Professor Richman recognizes this when he writes of the ability of local police officers to access intelligence in Middle Eastern communities because of local police departments’ long-standing relationships with Arab-Americans or Middle Easterners in their communities. In some places, the FBI and other federal law-enforcement agencies have done an unaccustomed amount of outreach work in the three years since September 11, 2001, working hard to forge connections with Muslim and Middle Eastern groups. But even three more years of these efforts will not give the FBI what local police tend to enjoy almost automatically: a kind of home field advantage, cultivated through everyday interaction and work on local problems, that can become a bridge of trust available to all involved when a crisis comes.
Given the absolute necessity of incorporating the advantages local police have into the larger anti-terrorism efforts, how has the federal government attempted make law enforcement federalism a reality?
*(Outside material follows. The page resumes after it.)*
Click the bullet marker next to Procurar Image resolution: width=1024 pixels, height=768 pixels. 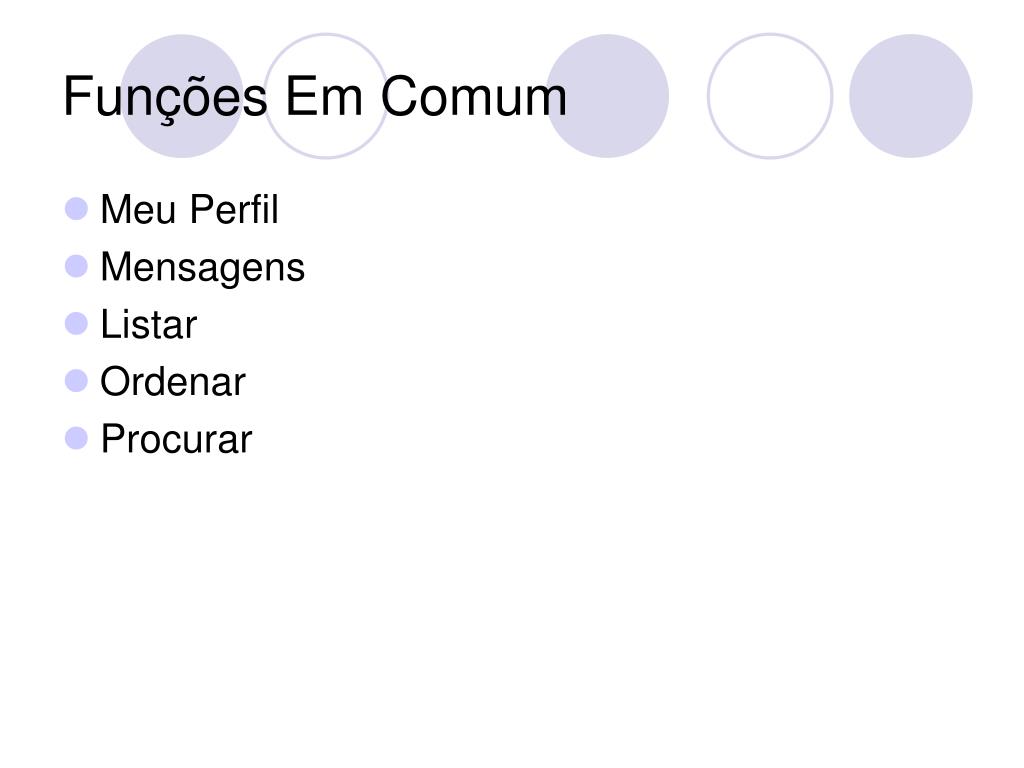pyautogui.click(x=76, y=438)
Using examples that Professor Richman spotlights in his discussion, the federal efforts can be viewed as nothing less than ferociously counterproductive.
Take the U.S. Department of Justice’s announcement a few months after 9/11 that it planned to interview 5,000 young Middle Eastern and Arab men who had recently entered the country. The men were not suspected of any involvement in terrorism, or in any crimes of any kind; in fact, they were not suspects at all. They simply might know something, the Department of Justice said—perhaps something that they did not even realize they knew. And all of the interviews were to be voluntary; none of the “non-suspects” had to go through the interviews if they did not wish to. The Department of Justice actively sought the participation of local police departments around the nation in the effort, especially in areas like Metropolitan Detroit, in which there were hundreds of persons on the list of those to be interviewed.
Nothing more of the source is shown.